■ LISTA DE TAREFAS:
1 – Responda com base no trecho sobre reserva mental:
(a) Em que artigo do projeto Beviláqua a reserva mental estava presente?
(b) Em qual artigo do Código Civil de 2002 a reserva mental foi contemplada?
(c) Que vício social se tem quando a divergência entre a vontade interna e a vontade manifestada é bilateral?
2 – Prossiga com o trecho sobre reserva mental a partir da última frase apresentada.

■ TRECHO:

★ ★ ★ ★ ★

I - Introdução -
O negócio jurídico encontra na manifestação de vontade a sua mola propulsora, sendo que essa que deve se exteriorizar de forma livre e consciente, devendo também corresponder exatamente à vontade interna dos agentes. A dizer, quando as partes entabulam um negócio jurídico se vinculam nos exatos termos das manifestações de vontade de ambas as partes.
Ocorre que, algumas vezes, existe divergência entre a vontade manifestada e a vontade interna do agente, podendo ser essa discrepância unilateral ou bilateral. Sendo bilateral, ter-se-á no caso o vício social denominado simulação, no qual ambos os contratantes se reúnem em conluio para fraudar a lei ou prejudicar terceiros. Mas, se a dessemelhança das vontades interna e declarada for unilateral, estar-se-á diante da reserva mental de uma das partes, que é o tema desse breve ensaio.
A reserva mental, que não foi contemplada no Código Civil de 1916, estava presente no projeto Beviláqua (art. 105), mas foi suprimida pela Comissão Especial do Senado sob o entendimento de que estava inserida na ideia maior de simulação.
Após sua ausência no Código Civil de 1916, os projetos que lhe sucederam fizeram a ela referência expressa, como é o caso do Anteprojeto do Código das Obrigações (1941), de autoria de Orozimbo Nonato, Philadelpho Azevedo e Hahnemann Guimarães, que lhe situava no artigo 17, inspirado no conceito do direito alemão (parágrafo 116 do BGB). Caio Mario da Silva Pereira, por seu turno, também a ela fez referência no seu Anteprojeto de Código das Obrigações (artigo 61)[1].
Por sua vez, o Código Civil de 2002 acabou por contemplar a reserva mental em seu artigo 110, com poucas alterações com relação àquela sugestão de redação contida no Anteprojeto de Caio Mario da Silva Pereira.
II - Reserva mental
II.a) Conceito
Nas palavras de Luiz da Cunha Gonçalves “diz-se reserva mental o desacôrdo entre a vontade íntima e a vontade declarada, mas sendo aquela ignorada pela outra parte. É o que sucede nas promessas ilusórias ou de favor, simples evasivas ou feitas por cortesia ou mera amabilidade: quem promete não faz tenção de cumprir, porque não há meio de o obrigar. É vulgar isso na sedução de mulheres de maior idade, com promessa de casamento[2]”.
Com efeito, o artigo 110 do Código Civil é categórico ao afirmar que a manifestação de vontade subsiste ainda que o seu autor haja feito a reserva mental de não querer o que manifestou, salvo se dela o destinatário tinha conhecimento, deixando claro que se trata de hipótese muito próxima à simulação mas que com ela não se confunde, porquanto na reserva mental essa divergência entre a vontade interna e a manifestação é unilateral, enquanto que naquela o desacordo é bilateral.

★ ★ ★ ★ ★

■ AMOSTRA DAS LINHAS:
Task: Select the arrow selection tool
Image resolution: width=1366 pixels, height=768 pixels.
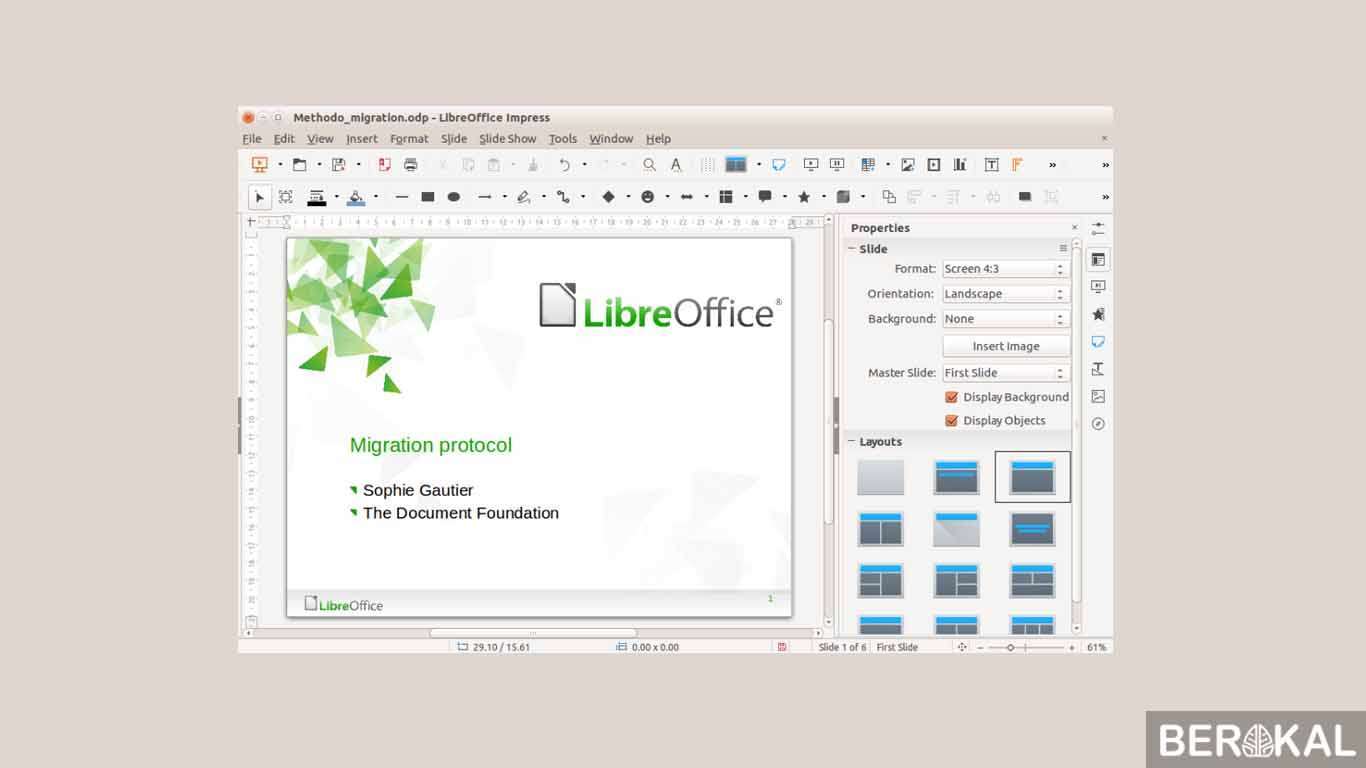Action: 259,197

★ ★ ★ ★ ★

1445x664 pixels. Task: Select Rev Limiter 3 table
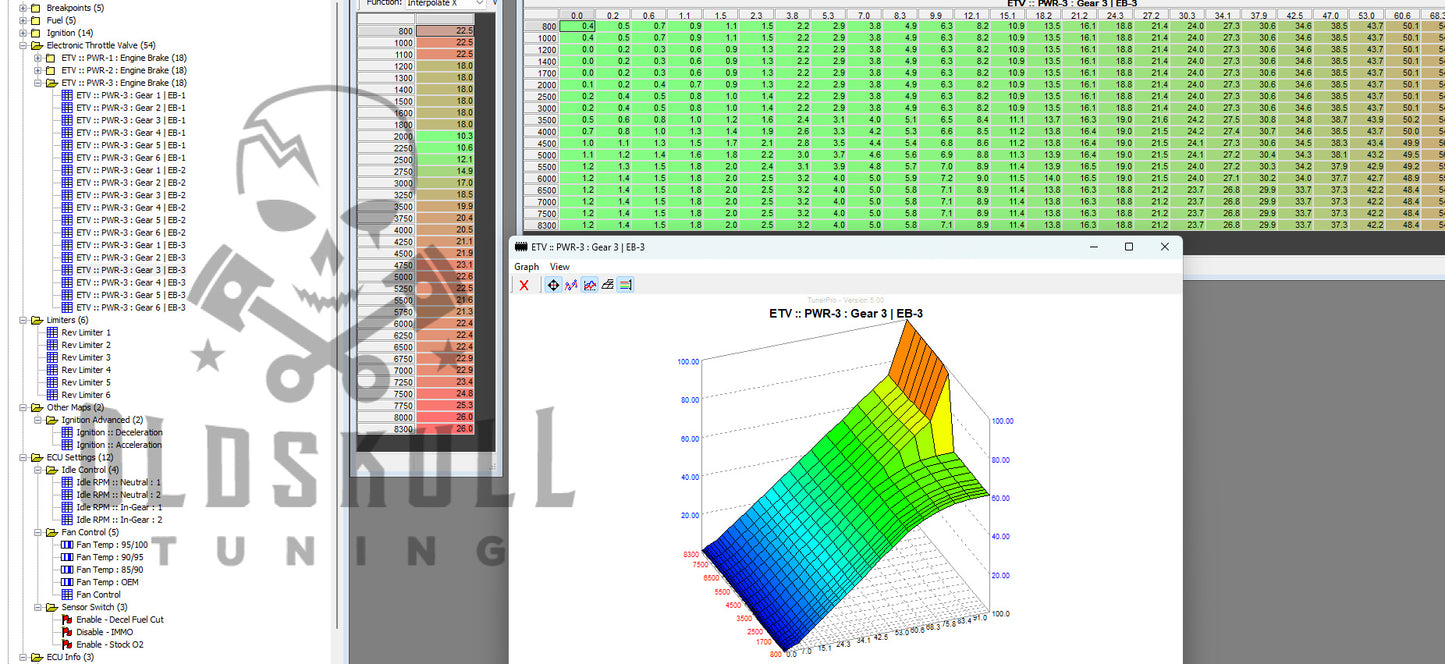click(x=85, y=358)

★ ★ ★ ★ ★

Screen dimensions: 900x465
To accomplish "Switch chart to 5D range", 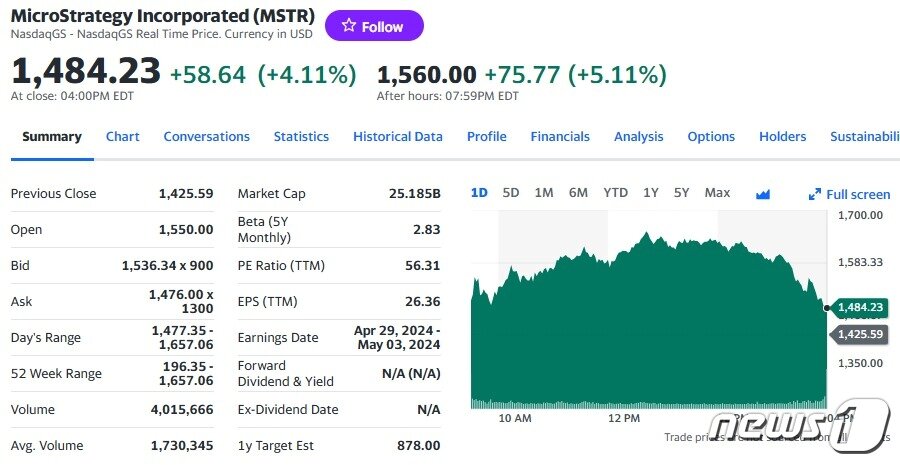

★ ★ ★ ★ ★

■ RESPOSTAS:
1 –
(a) No art. 105.
(b) No artigo 110.
(c) A simulação.

2 –
Assim, pode-se dizer que a reserva mental é um artifício do qual se vale uma pessoa no momento de manifestar a sua vontade no sentido de não pretender a eficácia do negócio jurídico que está praticando, com o objetivo de se beneficiar, em momento futuro, dessa restrição mental, significando, pois, uma reserva íntima de não querer aquilo que se está afirmando querer.
Noutras palavras, a parte declara a vontade no sentido de entabular determinado negócio jurídico, mas, na verdade, não tem a intenção de cumprir o que foi declarado. Essa divergência pode ter variadas motivações e não encontra limites, pois a mente humana é prodigiosa na ciência de buscar disfarces em suas manifestações afetivas e sociais[3].
Convém também recordar José de Oliveira Ascensão para quem a reserva mental é a divergência intencional da vontade unilateral, bastando para a sua configuração a mera intenção de enganar, não sendo necessário o intuito de prejudicar, já que a lei não exige o prejuízo, mas apenas a vontade de ludibriar. Ao reverso, se houver divergência da vontade, mas sem o propósito de enganar, não haverá reserva mental[4].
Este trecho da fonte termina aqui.